Overview
Distributed Tracing in Nutshell
Distributed Tracing in Apache CXF using Apache HTrace
Configuring Client
- Configuring tracing header names
Configuring Server
- Configuring tracing header names
Distributed Tracing In Action: Usage Scenarios
Distributed Tracing Apache HTrace and JAX-WS support
Propagating Trace Details To Logs
Accessing Apache HTrace APIs
Future Work

The Apache HTrace project has retired on 2018-04-11 and is not developed anymore. The Apache CXF retired the Apache HTrace integration, starting from 3.3.0 release.

Overview

Apache HTrace is a tracing framework intended for use with distributed systems written in java. Since version 3.1.3, Apache CXF fully supports integration with Apache HTrace, both on client side and server side. This section gives a complete overview on how distributed tracing support is supported in JAX-RS applications built on top of Apache CXF.

Distributed Tracing in Nutshell

Distributed tracing, first described by Google in Dapper, a Large-Scale Distributed Systems Tracing Infrastructure paper became increasingly important topic these days. With microservices (aka SOA) gaining more and more adoption, the typical applications are built using dozens or even hundreds of small, distributed pieces. The end-to-end traceability of the requests (or any kind of work performed on user's behalf) is hard task to accomplish, particularly taking into account asyncronous or/and concurrent invocations. Apache HTrace is inspired by Dapper, a Large-Scale Distributed Systems Tracing Infrastructure paper and essentially is a full-fledged distributed tracing framework.
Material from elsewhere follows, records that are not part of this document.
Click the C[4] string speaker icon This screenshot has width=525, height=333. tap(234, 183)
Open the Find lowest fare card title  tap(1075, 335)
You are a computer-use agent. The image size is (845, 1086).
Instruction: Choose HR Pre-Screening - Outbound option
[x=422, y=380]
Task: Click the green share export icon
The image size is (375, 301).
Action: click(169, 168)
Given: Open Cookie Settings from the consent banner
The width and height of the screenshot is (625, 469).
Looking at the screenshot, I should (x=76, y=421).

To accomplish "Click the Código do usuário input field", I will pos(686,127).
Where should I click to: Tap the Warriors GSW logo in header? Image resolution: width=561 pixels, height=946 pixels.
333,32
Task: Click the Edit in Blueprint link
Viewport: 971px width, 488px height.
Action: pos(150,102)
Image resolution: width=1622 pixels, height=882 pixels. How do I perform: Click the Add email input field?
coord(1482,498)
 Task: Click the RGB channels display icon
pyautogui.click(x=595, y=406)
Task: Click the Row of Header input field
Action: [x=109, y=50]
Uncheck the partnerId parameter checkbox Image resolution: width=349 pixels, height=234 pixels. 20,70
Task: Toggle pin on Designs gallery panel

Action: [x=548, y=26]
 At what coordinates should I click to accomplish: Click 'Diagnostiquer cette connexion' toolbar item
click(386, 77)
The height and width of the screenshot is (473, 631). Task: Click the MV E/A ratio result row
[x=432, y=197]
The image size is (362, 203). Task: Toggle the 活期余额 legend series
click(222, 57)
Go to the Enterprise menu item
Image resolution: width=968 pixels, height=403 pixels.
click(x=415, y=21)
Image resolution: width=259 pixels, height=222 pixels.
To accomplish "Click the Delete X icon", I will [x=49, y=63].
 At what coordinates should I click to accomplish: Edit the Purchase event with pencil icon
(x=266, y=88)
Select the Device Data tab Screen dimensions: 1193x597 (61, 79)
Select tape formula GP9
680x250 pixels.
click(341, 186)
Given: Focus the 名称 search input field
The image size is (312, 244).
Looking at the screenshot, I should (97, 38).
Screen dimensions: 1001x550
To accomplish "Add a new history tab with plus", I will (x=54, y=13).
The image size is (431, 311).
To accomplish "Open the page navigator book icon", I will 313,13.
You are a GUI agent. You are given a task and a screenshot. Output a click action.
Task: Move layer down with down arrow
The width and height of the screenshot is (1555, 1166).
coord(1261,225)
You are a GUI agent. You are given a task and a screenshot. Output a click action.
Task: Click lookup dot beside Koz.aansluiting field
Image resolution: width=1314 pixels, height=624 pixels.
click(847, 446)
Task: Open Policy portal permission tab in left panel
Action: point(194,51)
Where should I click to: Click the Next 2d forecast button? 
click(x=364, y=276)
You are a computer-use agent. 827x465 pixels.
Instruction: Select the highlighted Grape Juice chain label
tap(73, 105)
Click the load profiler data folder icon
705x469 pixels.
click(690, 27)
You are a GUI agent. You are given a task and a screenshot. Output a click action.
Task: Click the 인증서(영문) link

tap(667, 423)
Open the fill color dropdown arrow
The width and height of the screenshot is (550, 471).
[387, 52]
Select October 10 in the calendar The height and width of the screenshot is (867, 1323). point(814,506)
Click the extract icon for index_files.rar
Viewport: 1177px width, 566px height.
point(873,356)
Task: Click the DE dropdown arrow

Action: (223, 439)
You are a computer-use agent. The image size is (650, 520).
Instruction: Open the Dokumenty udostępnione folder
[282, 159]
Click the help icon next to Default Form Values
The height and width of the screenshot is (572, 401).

Distributed tracing is additional instrumentation layer on top of new or existing applications. In terms of distributed tracing, span represents a basic unit of work. For example, executing database query is a span. Spans are identified by a unique 128-bit ID. Spans also have other data, such as descriptions, timelines, key-value annotations, the ID of the span that caused them (parent), and process/tracer ID’s (normally IP address and process name). Spans are started and stopped, and they keep track of their timing information. Once span is created, it should be stopped at some point in the future. In turn, trace is a set of spans forming a tree-like structure. For example, if you are running a JAX-RS service, a trace might be formed by a PUT request and downstream work.

From implementation perspective, and in context of Java applications, spans are attached to their threads (in general, thread which created the span should close it). However it is possible to transfer spans from thread to thread in order to model a complex execution flows. It is also possible to have many spans in the same thread, as long as they are properly created and closed. In the next sections we are going to see the examples of that.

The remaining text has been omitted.